┌──

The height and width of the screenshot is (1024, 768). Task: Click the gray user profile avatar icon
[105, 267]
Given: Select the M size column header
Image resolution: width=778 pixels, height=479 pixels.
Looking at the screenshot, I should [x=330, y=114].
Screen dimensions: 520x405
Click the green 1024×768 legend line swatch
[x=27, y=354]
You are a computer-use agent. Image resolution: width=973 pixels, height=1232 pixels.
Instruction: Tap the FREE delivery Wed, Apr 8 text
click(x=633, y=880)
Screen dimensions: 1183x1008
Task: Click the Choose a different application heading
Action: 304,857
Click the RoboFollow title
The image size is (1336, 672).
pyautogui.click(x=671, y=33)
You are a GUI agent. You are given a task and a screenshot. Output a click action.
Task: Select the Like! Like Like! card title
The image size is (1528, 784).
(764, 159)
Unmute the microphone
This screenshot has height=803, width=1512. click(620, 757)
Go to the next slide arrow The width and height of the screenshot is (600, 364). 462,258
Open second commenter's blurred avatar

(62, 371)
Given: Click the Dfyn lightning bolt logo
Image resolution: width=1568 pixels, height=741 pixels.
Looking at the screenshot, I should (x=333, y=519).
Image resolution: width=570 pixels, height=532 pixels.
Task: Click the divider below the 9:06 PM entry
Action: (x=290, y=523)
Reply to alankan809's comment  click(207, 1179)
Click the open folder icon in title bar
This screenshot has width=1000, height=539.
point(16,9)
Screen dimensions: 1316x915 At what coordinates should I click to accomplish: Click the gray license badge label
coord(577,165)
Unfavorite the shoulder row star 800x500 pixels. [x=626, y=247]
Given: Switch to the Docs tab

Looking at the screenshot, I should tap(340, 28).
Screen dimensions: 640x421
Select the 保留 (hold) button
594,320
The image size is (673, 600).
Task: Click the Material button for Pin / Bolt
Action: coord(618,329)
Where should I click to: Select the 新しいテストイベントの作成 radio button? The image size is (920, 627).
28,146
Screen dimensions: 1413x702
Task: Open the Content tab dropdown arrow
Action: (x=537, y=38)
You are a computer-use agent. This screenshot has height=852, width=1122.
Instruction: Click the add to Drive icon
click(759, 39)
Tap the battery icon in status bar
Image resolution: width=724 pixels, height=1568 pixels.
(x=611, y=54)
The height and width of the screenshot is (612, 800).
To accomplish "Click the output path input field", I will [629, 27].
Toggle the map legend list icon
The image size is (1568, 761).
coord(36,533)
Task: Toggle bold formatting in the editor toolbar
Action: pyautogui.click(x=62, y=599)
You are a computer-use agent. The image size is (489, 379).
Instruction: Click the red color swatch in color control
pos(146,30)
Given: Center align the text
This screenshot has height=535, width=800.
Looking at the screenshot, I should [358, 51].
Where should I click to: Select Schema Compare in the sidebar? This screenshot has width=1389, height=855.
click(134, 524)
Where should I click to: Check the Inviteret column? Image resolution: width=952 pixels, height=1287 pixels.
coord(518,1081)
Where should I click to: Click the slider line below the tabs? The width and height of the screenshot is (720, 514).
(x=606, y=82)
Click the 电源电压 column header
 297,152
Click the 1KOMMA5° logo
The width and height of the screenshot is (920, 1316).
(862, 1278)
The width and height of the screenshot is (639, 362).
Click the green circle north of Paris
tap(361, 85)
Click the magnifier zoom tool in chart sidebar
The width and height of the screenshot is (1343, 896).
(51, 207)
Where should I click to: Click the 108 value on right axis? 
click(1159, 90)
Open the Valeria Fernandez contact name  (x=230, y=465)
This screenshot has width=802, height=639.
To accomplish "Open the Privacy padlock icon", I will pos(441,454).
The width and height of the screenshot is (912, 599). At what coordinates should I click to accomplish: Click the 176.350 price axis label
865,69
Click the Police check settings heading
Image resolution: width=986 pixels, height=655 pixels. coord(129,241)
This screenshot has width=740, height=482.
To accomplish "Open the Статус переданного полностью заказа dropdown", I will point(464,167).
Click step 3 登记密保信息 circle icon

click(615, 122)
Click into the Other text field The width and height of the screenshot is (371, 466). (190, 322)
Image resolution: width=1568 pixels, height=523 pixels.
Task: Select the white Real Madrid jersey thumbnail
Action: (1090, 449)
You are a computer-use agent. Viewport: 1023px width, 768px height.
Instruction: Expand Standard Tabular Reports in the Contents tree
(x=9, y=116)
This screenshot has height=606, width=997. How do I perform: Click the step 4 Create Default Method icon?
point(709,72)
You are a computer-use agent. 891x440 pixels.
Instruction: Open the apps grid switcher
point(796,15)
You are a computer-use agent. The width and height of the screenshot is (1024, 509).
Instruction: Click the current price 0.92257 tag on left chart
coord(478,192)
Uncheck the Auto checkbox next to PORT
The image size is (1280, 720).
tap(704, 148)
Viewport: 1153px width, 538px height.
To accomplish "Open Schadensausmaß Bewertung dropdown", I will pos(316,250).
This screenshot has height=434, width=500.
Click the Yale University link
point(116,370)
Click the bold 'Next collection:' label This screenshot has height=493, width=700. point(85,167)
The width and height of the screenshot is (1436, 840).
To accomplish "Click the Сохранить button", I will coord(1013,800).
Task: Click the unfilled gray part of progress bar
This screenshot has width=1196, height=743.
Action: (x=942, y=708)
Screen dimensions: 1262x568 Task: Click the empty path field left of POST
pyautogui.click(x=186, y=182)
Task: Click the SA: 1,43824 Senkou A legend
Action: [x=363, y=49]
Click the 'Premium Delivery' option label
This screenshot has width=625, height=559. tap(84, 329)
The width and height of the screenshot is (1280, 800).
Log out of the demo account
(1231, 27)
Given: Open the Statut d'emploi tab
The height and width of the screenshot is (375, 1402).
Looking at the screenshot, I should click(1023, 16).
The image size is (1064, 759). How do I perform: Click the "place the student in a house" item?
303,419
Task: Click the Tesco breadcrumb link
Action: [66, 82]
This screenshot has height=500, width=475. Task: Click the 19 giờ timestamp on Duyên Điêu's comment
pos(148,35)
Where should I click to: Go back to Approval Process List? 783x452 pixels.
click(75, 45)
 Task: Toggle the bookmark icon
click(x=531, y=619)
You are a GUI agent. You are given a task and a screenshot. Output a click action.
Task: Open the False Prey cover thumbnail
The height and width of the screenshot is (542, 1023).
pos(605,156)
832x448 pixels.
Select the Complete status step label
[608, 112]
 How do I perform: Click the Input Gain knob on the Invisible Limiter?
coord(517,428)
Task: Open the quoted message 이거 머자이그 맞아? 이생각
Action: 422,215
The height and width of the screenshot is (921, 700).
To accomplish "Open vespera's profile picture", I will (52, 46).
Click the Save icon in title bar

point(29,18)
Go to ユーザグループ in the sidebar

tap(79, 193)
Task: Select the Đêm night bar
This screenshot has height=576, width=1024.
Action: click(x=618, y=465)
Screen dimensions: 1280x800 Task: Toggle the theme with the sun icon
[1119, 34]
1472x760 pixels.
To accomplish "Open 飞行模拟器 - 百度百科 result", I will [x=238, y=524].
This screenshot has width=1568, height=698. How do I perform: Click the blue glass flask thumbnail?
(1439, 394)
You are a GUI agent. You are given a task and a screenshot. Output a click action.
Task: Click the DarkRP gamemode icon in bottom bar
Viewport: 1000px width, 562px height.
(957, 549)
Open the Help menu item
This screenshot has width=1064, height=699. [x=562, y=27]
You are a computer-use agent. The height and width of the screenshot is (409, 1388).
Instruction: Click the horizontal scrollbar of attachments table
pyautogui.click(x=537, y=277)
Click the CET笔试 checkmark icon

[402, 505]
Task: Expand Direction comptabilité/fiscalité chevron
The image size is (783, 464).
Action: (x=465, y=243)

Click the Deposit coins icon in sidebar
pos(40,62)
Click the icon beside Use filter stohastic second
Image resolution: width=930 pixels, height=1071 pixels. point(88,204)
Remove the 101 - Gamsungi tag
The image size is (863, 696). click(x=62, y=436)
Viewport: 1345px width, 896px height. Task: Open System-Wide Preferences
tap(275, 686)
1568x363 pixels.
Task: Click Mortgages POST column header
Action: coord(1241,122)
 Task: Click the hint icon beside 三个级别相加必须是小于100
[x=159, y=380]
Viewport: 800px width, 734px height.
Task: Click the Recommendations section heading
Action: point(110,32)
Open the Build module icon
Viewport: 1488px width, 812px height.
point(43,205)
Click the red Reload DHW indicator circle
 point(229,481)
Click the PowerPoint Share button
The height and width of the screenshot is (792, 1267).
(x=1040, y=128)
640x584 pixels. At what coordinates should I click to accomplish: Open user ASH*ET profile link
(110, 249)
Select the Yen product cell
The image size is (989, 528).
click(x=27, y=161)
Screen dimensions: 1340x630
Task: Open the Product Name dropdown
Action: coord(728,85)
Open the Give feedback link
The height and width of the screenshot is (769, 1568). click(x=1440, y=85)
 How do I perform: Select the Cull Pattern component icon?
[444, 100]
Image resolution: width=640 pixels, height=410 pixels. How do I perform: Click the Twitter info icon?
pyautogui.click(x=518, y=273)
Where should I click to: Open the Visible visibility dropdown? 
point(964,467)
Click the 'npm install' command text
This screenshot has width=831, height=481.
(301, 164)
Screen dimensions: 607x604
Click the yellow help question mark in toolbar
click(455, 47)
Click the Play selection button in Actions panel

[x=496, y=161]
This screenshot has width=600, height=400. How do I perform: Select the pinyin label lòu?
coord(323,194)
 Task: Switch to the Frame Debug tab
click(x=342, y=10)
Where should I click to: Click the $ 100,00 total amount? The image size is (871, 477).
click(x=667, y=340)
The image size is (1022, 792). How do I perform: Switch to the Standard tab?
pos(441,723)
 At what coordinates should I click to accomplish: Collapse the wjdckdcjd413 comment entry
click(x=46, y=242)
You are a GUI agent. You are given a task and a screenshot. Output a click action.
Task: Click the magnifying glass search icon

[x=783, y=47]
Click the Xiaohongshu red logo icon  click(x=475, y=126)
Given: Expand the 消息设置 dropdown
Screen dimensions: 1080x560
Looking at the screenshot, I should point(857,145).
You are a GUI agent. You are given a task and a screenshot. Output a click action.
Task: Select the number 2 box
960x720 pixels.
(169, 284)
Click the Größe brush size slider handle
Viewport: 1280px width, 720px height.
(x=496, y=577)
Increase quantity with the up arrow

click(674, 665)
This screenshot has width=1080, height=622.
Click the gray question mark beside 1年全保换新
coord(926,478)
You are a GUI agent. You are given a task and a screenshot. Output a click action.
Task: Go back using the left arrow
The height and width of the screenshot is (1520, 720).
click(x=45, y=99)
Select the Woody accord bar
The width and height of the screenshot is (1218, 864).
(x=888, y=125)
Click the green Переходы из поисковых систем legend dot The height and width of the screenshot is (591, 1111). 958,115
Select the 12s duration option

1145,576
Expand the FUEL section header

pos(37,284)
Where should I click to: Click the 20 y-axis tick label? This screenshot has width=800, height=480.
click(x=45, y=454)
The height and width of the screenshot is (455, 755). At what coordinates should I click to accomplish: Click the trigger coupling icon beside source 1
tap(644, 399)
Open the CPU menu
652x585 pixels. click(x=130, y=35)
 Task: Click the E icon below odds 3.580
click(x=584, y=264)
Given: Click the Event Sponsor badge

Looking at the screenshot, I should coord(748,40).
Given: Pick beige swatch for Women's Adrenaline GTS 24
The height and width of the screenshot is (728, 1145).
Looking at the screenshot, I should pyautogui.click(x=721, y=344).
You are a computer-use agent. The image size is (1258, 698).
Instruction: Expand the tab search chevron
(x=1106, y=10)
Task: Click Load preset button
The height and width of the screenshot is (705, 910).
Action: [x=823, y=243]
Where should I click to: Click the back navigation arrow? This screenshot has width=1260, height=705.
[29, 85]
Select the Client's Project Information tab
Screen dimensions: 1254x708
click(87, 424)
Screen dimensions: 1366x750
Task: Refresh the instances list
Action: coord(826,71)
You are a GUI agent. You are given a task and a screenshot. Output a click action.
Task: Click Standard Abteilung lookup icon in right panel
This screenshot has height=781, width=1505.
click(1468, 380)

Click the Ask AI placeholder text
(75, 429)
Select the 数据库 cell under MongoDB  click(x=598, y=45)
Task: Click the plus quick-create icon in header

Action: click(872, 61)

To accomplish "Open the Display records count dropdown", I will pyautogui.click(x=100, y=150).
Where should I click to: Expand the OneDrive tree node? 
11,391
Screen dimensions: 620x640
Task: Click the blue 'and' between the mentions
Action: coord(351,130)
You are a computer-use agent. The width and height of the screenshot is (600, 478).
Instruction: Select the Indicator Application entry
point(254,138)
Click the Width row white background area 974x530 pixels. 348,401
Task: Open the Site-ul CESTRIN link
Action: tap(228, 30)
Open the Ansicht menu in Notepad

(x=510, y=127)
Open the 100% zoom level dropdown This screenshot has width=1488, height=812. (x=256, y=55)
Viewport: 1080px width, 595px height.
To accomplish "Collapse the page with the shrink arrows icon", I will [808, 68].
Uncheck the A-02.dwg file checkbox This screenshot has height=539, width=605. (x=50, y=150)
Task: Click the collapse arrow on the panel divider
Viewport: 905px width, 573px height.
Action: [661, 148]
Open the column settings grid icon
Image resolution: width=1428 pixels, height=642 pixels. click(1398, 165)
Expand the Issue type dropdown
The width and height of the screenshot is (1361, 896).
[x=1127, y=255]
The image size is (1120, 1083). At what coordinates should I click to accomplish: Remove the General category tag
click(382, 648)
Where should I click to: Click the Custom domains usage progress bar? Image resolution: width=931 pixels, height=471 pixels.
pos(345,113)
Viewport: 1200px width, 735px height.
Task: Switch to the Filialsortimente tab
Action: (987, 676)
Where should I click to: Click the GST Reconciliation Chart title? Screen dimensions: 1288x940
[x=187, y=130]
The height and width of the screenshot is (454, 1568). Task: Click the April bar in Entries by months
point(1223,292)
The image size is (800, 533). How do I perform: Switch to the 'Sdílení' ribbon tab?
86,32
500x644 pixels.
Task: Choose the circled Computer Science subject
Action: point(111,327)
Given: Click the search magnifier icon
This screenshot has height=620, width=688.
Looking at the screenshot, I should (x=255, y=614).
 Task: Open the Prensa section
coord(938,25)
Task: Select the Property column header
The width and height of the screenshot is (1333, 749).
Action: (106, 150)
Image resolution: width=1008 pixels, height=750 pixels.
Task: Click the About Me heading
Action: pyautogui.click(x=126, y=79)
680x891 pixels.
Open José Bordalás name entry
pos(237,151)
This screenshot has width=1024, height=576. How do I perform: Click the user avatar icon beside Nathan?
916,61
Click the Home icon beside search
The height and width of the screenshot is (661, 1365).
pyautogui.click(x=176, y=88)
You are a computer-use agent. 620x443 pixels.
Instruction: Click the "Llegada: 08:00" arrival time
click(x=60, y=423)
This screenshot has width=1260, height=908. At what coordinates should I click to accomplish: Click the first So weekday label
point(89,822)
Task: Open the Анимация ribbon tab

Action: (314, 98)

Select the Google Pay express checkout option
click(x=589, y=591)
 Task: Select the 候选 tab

└──

▶ DIRECTIONS FOR THIS TASK: Answer with an exact copy of the lines from the one containing "This screenshot has width=1260, height=908." through the end of the entries above, leaving out everything before.

▶ FINAL ANSWER:
This screenshot has width=1260, height=908. At what coordinates should I click to accomplish: Click the first So weekday label
point(89,822)
Task: Open the Анимация ribbon tab

Action: (314, 98)

Select the Google Pay express checkout option
click(x=589, y=591)
 Task: Select the 候选 tab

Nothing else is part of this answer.